Instructions for the task:
Work through the listing below and give again exactly the lines from the one with "Click the yellow" to the one with "The height and", both ends included. All other lines and all pictures stay out.

Raw data:
= = = =
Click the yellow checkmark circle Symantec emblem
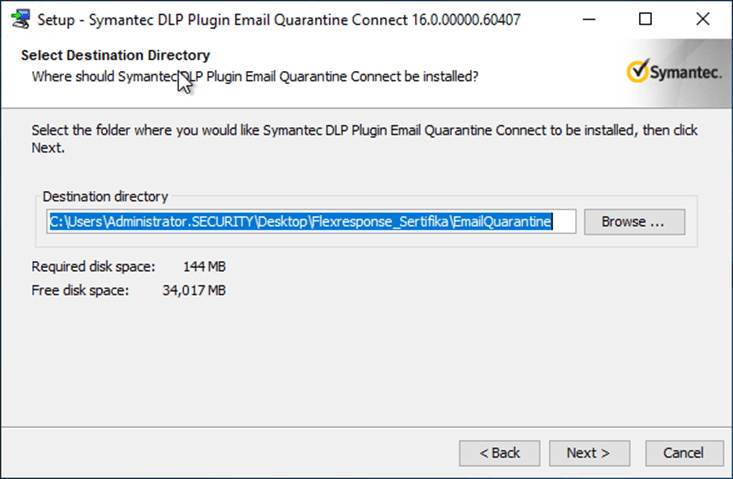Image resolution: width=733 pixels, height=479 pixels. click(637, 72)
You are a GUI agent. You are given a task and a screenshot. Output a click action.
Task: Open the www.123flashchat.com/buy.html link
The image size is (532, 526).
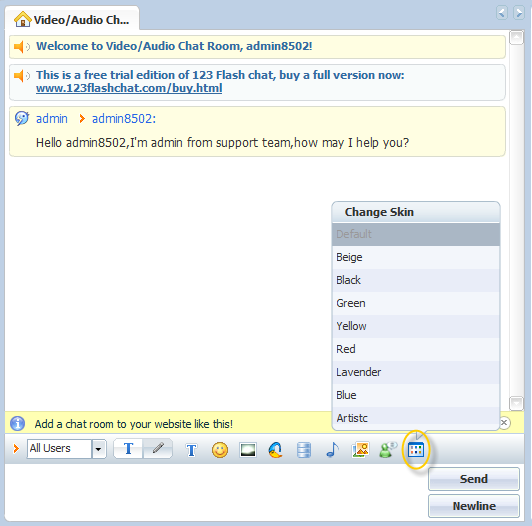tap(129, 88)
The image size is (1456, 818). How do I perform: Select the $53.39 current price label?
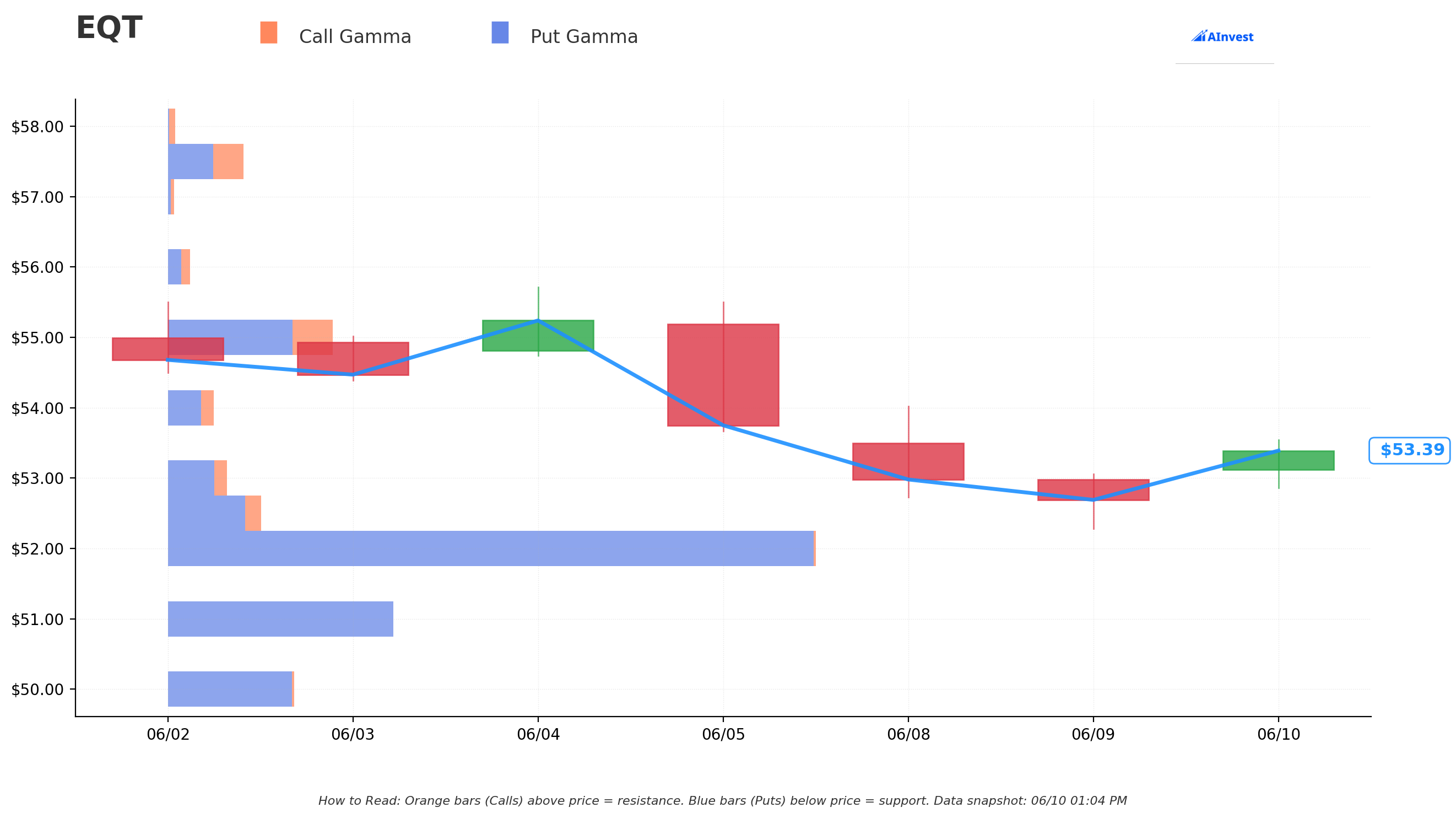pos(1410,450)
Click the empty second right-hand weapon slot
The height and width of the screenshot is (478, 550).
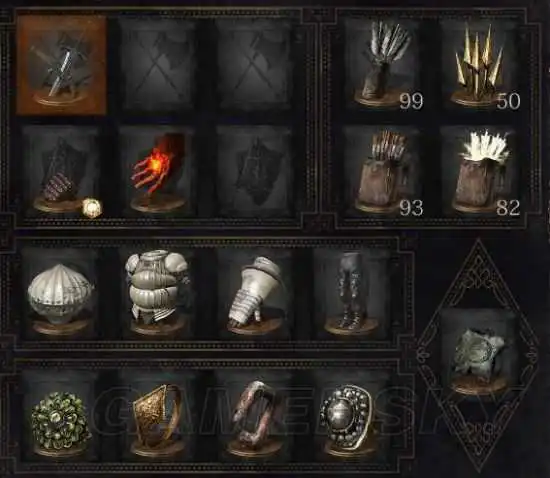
= = = =
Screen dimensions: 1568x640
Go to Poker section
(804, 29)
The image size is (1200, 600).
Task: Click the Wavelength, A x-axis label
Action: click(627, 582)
= = = =
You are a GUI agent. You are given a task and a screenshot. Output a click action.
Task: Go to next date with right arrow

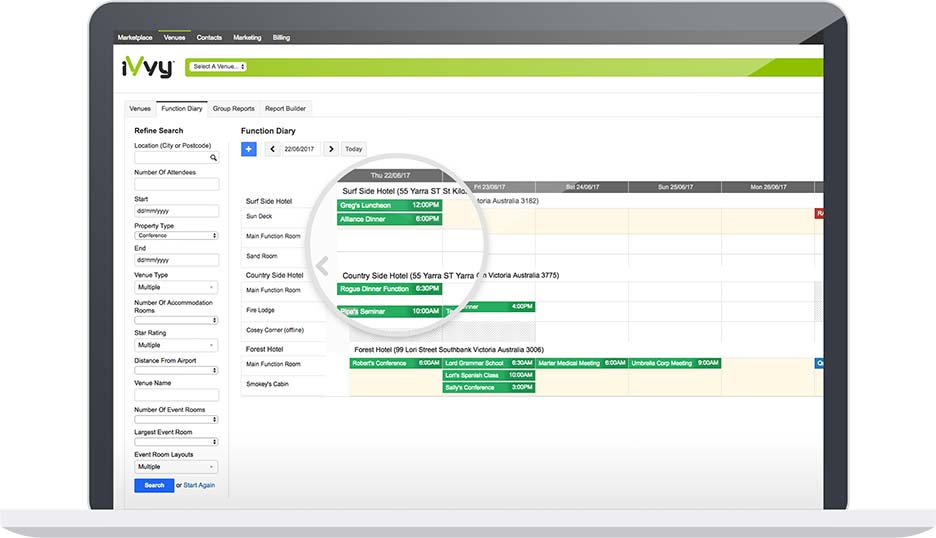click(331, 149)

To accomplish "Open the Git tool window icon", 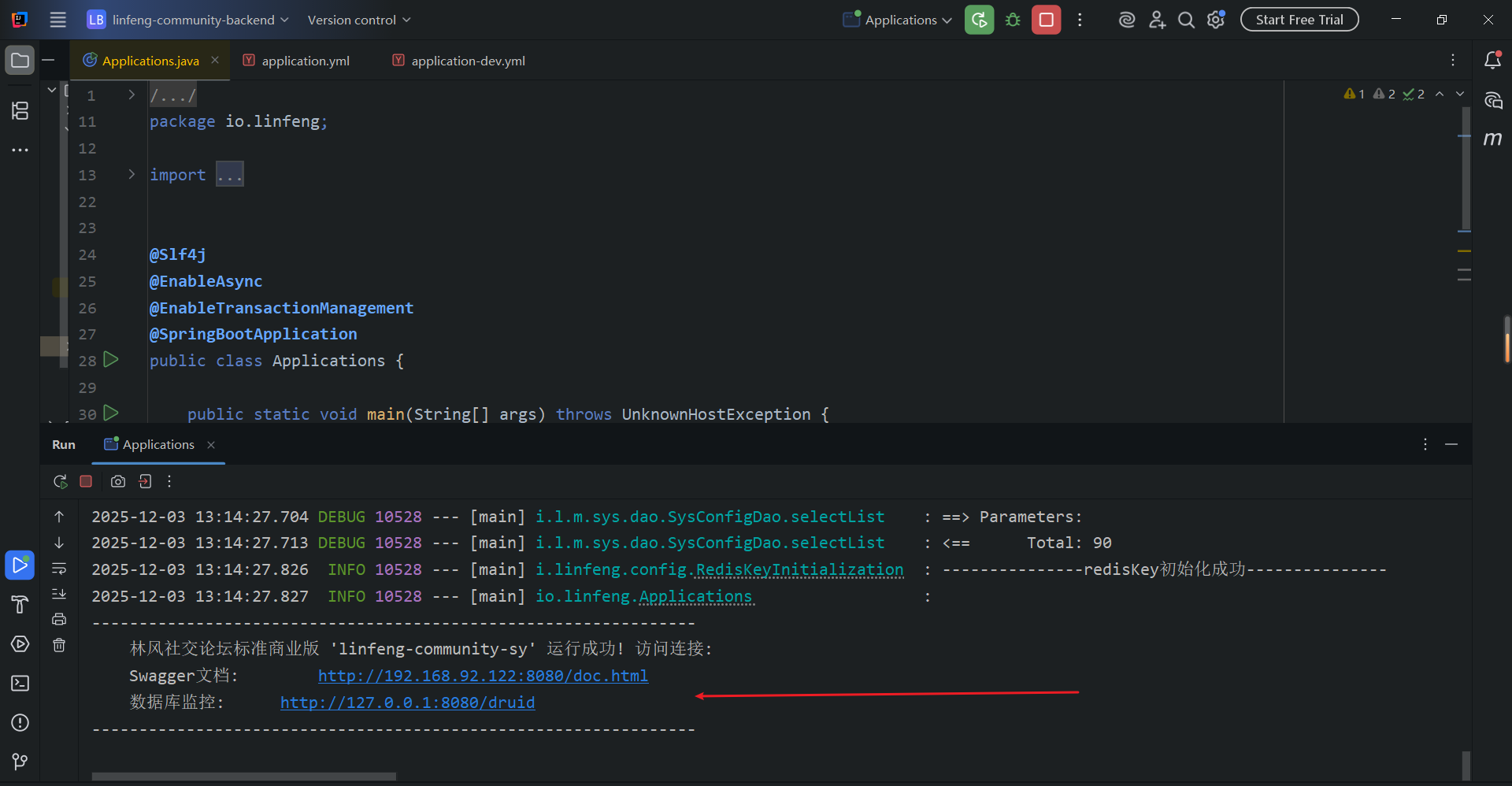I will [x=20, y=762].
= = = =
Response to this task:
Click the yellow checkmark circle Symantec emblem
Image resolution: width=733 pixels, height=479 pixels. click(637, 72)
You are a GUI agent. You are given a task and a screenshot. Output a click action.
Task: Open the www.123flashchat.com/buy.html link
The image size is (532, 526).
tap(129, 88)
The image size is (1456, 818). How do I perform: Select the $53.39 current price label?
pos(1410,450)
Click the empty second right-hand weapon slot
The height and width of the screenshot is (478, 550).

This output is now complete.